Being humble, listening white people, and behaving in the way they wanted him to, resulted in the way that he was given a scholarship to attend one of the best universities for black people in the South. 


In the university on narrators believes two persons had huge impacts, Dr. Bledsoe and Mr. Norton. Dr. Bledsoe was the president at the narrator’s college who represented the power and authority at the university and Mr. Norton was a wealthy white man who helped found the narrator’s college.

In the university Invisible Man still believed that hard work could get him great position and he was looking into his perfect role model, Dr. Bledsoe, the black man who “owned” the university. "If Dr. Bledsoe could do it, so could I. "He admired him because Dr. Bledsoe was an only black man who had a great position in the society, he was a president of the university, and the man who could shake hands with white people without being punished.

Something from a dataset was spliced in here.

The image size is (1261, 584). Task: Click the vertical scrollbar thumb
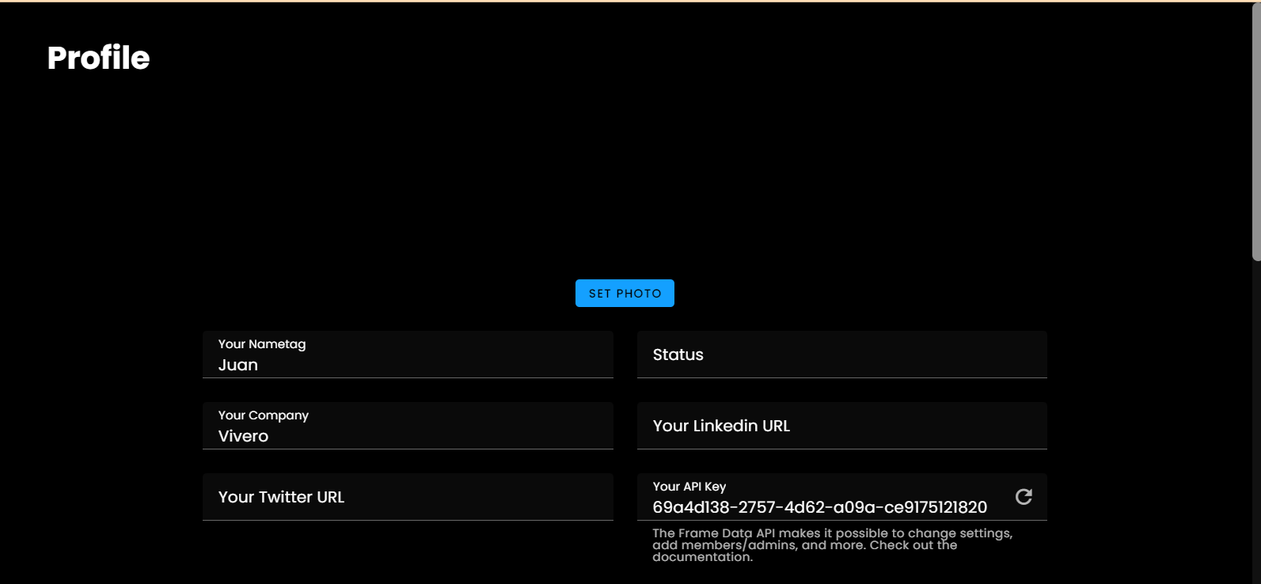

“I realized then that he was the only one of us whom I knew who could touch a white man with impunity.”

Dr. Bledsoe was a selfish, ambitious, and treacherous man. The man who believed that black people should always lie to white people, tell them what they want to hear, and pretend to be nigger to gain the power. Humility and hard work were included in his way of the success too. In the university he used the Founder, the man who fought for the place of black people in society, and who fought for black people to have some higher education. For Bledsoe Founder was just a tool to play with young, ambitious, and perspective students. Founder was a cover, a mask for his actions and selfishness. 

Dr. Bledsoe was not afraid of anything, and he was looking just himself, he would do anything just to keep his position, even betray his brothers (black people) to keep the position he had. But Invisible Man did not see that, he believed that black people always stay together and help each other in trouble. He believed that Dr. Bledsoe even thought expelled him from the school, would help him, that Bledsoe dedicate his life to help black people and that he would help him too, that he had given him an opportunity to live better life at North.   On the other hand we have Mr. Norton, the white man, who was giving donations to the university. He had everything in his life, but still he was not satisfied with his life, he wanted to be a new Founder, the man who would do something that would affect all black people’s lives.  He looks at all black people as his way of salvation. They are his destiny, if they succeed in their lives, he would save one life, and he would be happy and saved. He would know that he did something for black people and that he saved one life.

“You are important because if you fail I have failed by one individual…  You are my fate.”

Invisible Man believed in Mr. Norton and in his speech, he didn’t see the selfishness behind the words, and his acts, he saw a good man, who would always be there to help him and who cares about him. He looked at Mr. Norton as something above human being, as his rescuer, maybe even as a God.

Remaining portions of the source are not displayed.